FIG. 25A and FIG. 25B separately show a cross section view of a one-dimensional/two-dimensional array structure of this type of linear ion trapping apparatuses overlaid in an axial direction. In such a structure, RF and auxiliary electrodes on this side are reused to form a multi-layer array of ion trapping apparatus units, where ions can be effectively stored between opposite RF electrodes in each layer, thereby further improving the ion storage capability of the apparatus.

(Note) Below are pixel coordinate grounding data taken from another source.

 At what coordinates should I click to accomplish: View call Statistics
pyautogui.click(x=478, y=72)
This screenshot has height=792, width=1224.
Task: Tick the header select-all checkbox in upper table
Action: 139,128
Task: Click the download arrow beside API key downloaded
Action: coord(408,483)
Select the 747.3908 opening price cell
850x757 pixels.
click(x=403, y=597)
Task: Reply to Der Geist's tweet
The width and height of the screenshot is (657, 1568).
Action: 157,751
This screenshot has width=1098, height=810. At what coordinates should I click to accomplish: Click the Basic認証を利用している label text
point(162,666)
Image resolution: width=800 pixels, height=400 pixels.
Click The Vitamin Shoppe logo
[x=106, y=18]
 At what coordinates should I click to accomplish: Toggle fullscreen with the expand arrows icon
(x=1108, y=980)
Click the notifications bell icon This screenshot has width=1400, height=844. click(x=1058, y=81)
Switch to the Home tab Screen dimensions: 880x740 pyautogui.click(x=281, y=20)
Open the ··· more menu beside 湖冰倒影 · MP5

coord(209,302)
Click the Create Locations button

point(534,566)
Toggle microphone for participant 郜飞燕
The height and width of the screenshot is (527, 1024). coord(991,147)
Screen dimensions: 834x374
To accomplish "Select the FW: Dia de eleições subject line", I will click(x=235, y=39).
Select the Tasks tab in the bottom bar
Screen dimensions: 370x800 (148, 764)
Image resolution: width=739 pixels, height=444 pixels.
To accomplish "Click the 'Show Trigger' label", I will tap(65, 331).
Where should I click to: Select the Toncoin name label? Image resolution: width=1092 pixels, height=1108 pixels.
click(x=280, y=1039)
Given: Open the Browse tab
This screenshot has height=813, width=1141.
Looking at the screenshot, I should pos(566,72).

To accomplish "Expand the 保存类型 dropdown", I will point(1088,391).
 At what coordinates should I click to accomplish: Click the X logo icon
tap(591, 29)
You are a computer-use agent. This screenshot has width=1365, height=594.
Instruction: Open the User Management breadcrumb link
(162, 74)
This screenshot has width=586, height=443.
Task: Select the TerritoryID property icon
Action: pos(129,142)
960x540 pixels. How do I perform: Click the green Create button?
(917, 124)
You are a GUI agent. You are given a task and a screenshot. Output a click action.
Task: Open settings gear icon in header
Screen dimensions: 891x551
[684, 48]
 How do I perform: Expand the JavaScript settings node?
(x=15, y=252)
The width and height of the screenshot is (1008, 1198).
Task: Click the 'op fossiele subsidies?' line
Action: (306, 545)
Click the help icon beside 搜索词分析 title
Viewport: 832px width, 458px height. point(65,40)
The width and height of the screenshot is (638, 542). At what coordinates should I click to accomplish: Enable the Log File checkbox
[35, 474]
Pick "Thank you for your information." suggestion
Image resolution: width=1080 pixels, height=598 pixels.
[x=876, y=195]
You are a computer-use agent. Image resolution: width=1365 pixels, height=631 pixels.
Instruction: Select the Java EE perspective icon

Preferred embodiments of the present invention are described above, but are not intended to limit the present invention. Any person skilled in the art can make some modification and improvement without departing from the spirit and scope of the present invention. Therefore, the protection scope of the present invention shall be subject to the claims. For example, an upstream ion optical apparatus of the apparatus may be a continuous ion optical device such as an ion guider, a quadrupole rod mass analyzer and an array thereof, an ion funnel, a travelling wave transmission apparatus, a magnetic sector mass analyzer, a static sector energy analyzer or a differential mobility spectrum analyzer, and may also be a pulse optical device such as a pulse ion mobility spectrometer, or another ion trap. Apart from an electron multiplying tube, an electron multiplier including a dynode, a microchannel plate, a Faraday cylinder, the ion detector of the apparatus may also be another mass analyzer capable of receiving a pulse-type or substantial continuous ion current, such as a quadrupole rod, a single-round or multi-round time-of-flight (TOF) detector, a Fourier transform ion cyclotron resonance (FTICR) mass spectrometry, or a static ion trap (Orbitrap). Further, the ion analyzer not only may be coupled with liquid chromatography or a direct analysis method, but also may be coupled with capillary electrophoresis or gas chromatography. Ions analyzed not only may be from an ion source working in a vacuum condition, such as an electron bombardment source or a matrix-assisted laser desorption/ionization source, but also may be from an ion source under atmospheric pressure, such as an electrospray ionization source, an atmospheric pressure photo ionization source, or an atmospheric pressure chemical ionization source.